New Blood Art Commentary

MASTERS ARTIST

Sara Willett’s paintings emerge from what feels like an endearing and hopeful obsessive compulsion – one that charts repetition not as pathology, but as a form of devotion. The process is slow, layered, and meticulous, and the result is a kind of visual ambiguity that holds you in place: a surface that pulses, tilts, breathes.

Her paintings often operate like dreams – fragmentary yet precise, abstract yet tethered to the body. They evoke systems we half-recognise: nets, maps, cells, currents. Beneath the delicate geometries is something less graspable – a tension between control and release, structure and softness.

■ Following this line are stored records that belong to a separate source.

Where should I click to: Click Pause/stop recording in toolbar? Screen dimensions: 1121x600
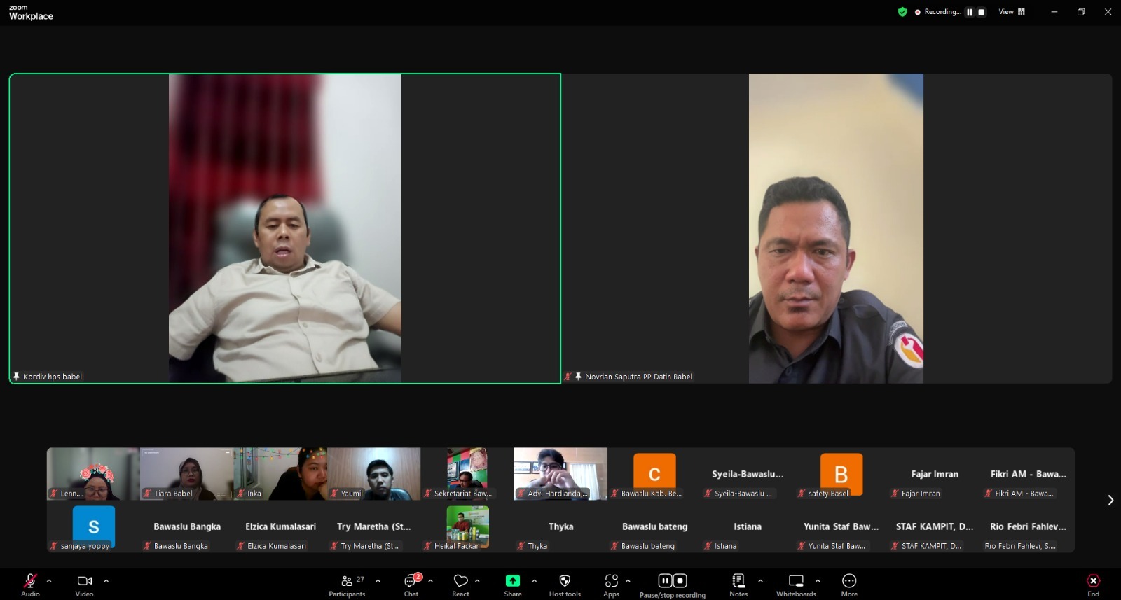[672, 585]
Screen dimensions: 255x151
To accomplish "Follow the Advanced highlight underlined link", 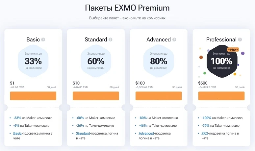I will tap(146, 133).
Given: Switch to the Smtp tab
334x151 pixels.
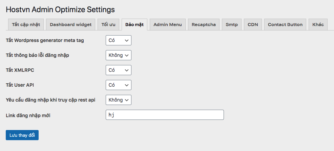Looking at the screenshot, I should (x=232, y=24).
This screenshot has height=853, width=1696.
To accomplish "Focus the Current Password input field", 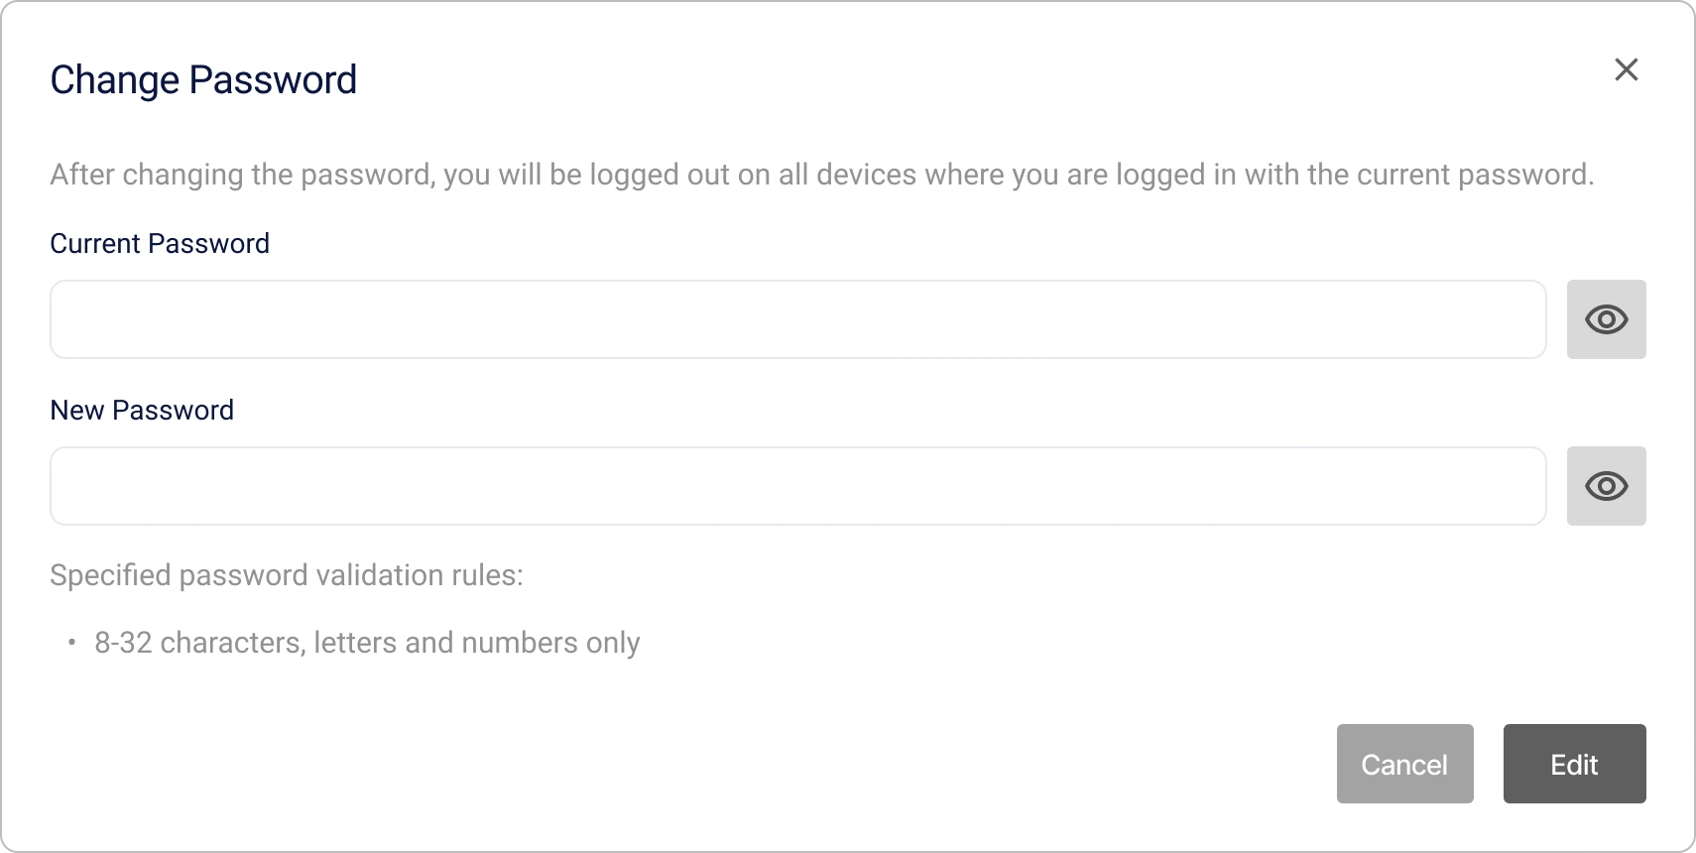I will (x=797, y=319).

Willett’s work draws on a wide range of influences, from Chinese landscape painting and Flemish miniatures to textiles, science fiction, and domestic craft. She also works across installation and photography, with each medium feeding the other in a quiet feedback loop. What remains constant is the labour: the marks, the movement, the sense of time made visible.

Her work is held in collections in the UK and internationally, and has been featured in A-N Magazine.

See artwork in-situ
Read about her artistic journey

Artist Statement

My recent paintings follow an evolving methodology. I create detailed, multi-layered, fragmented surfaces through which I aim to investigate perception and illusion. The triangular or circular forms that swarm across the surface evolve gradually over time. The process consists of both systematic repetition and reflective experience and the results are never entirely predictable or envisaged. The nets or webs also act as a form of diagram to the paintings, their flow often working in opposition to the rhythms of the underlying layers to create visual tensions and dynamic movement. The results play with the stability of the viewing experience, sometimes reversing the negative spaces and disrupting the saturated colour field, confusing the eye and tricking the brain.

There is a desire through the labour intensity of the work for the monumental and prosaic to co-exist and for the results to act as a record of the temporal activity, tracing its rhythms and movements. The work also explores the pictorial surface and space as a platform for metamorphosis, transformation and evolution. The paintings often have a playful element, hovering between abstract and representational, elevating the mundane to an absurdly heightened status. The imagery is sourced from a diverse variety of influences including fabrics, mosaics, Chinese landscape painting, Flemish primitive painting, micro/macro biological, sci-fi and pseudo science, as well as referencing traditional domestic and quotidian crafts. I am also interested in the potential of the decorative itself to act as a disruptive or unsettling force. Although painting is the locus of my practice, I also work in a variety of mediums, including photography, printmaking and large scale installations, which immerse the viewer in sensory environments. An interactive dialogue between the installations and paintings often develop, with one informing and advancing the other.